PROBLEM REQUIREMENTS » Begin at the line that contains "Task: Open the Announcements page" and continue through the final line of the source data. Reproduce each of those lines with every coordinate in the answers offset by adding 91, and omit the pictures from your output.

Source data »
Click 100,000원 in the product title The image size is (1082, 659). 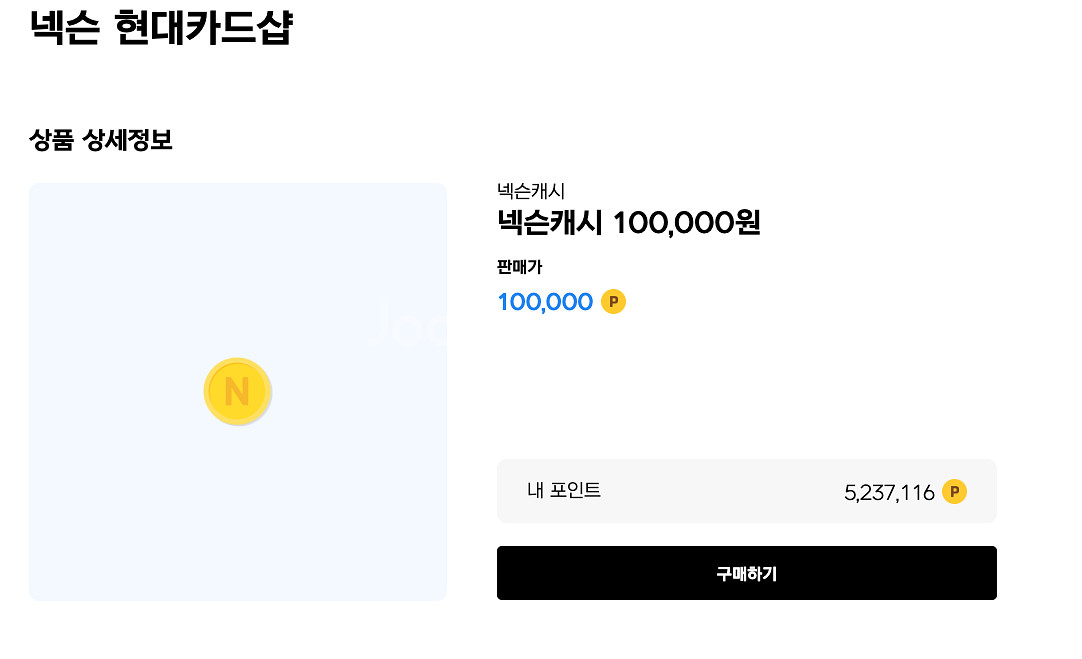686,222
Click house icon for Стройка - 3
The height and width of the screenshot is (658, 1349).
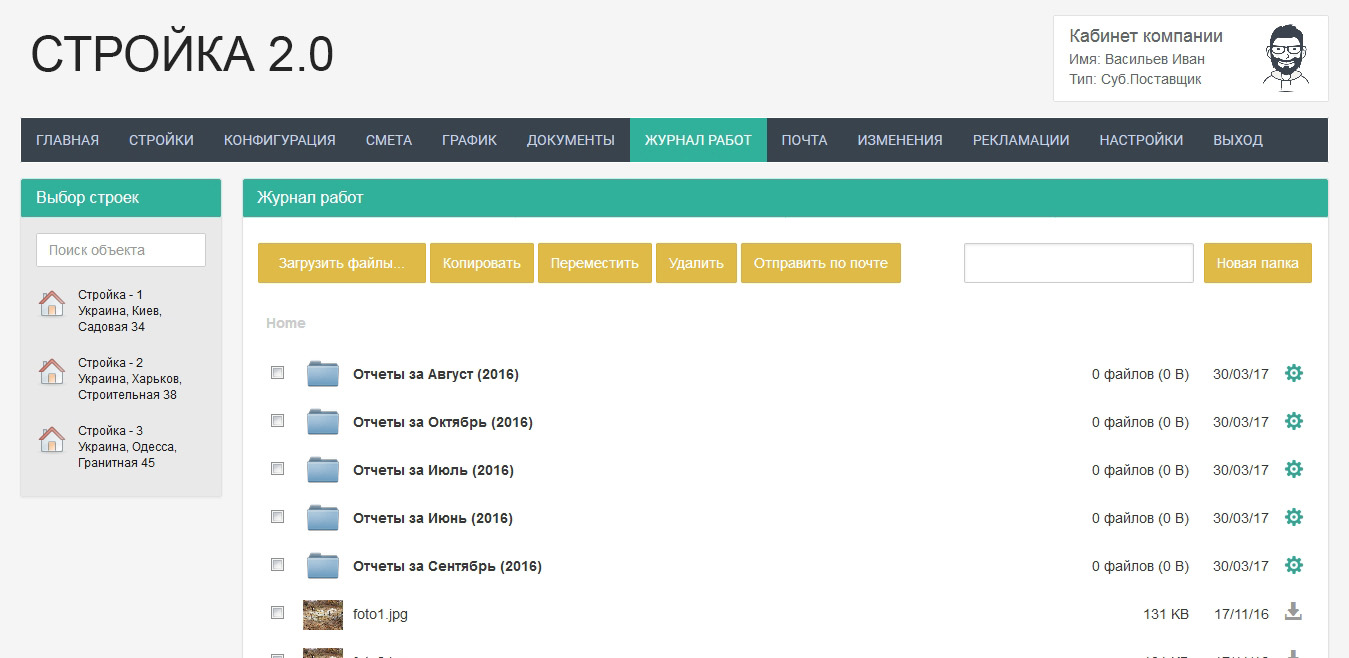tap(51, 440)
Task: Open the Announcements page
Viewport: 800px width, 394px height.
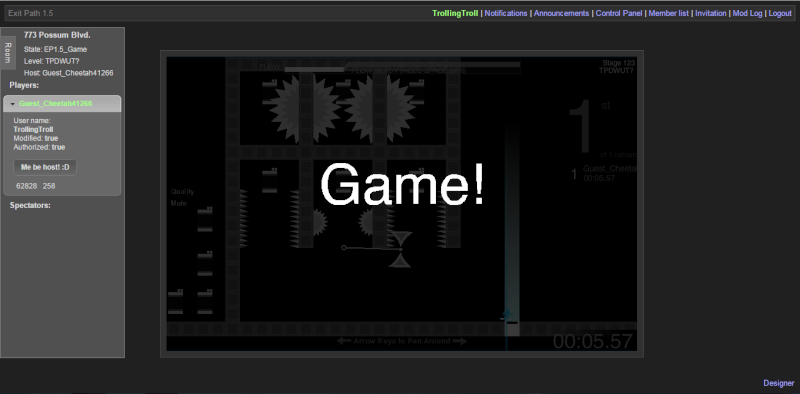Action: click(x=561, y=13)
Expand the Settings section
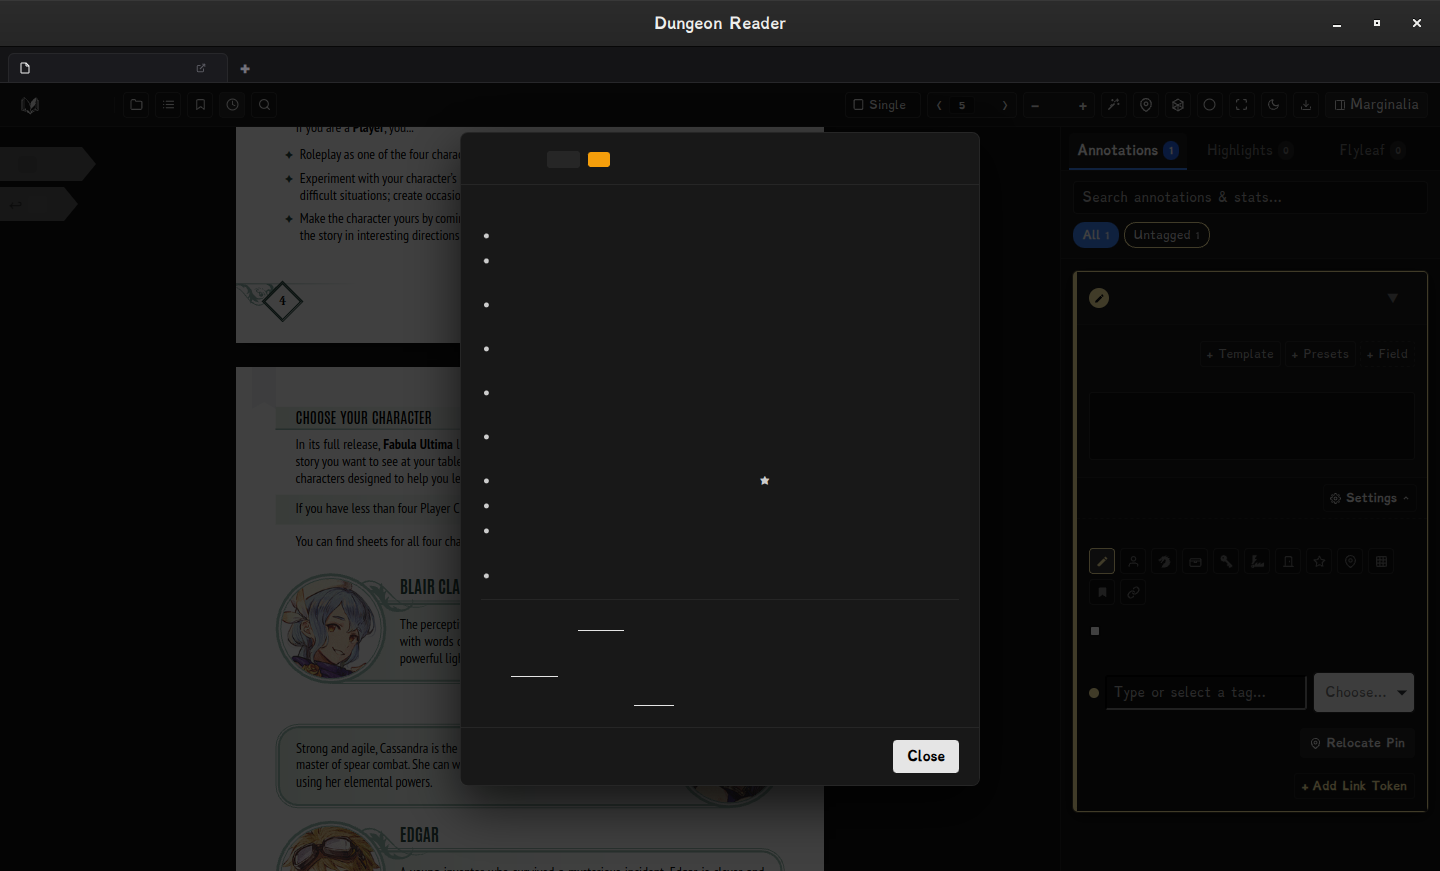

PROBLEM SOLUTION »
Task: Open the Announcements page
Viewport: 800px width, 394px height.
Action: click(x=652, y=104)
Expand the Settings section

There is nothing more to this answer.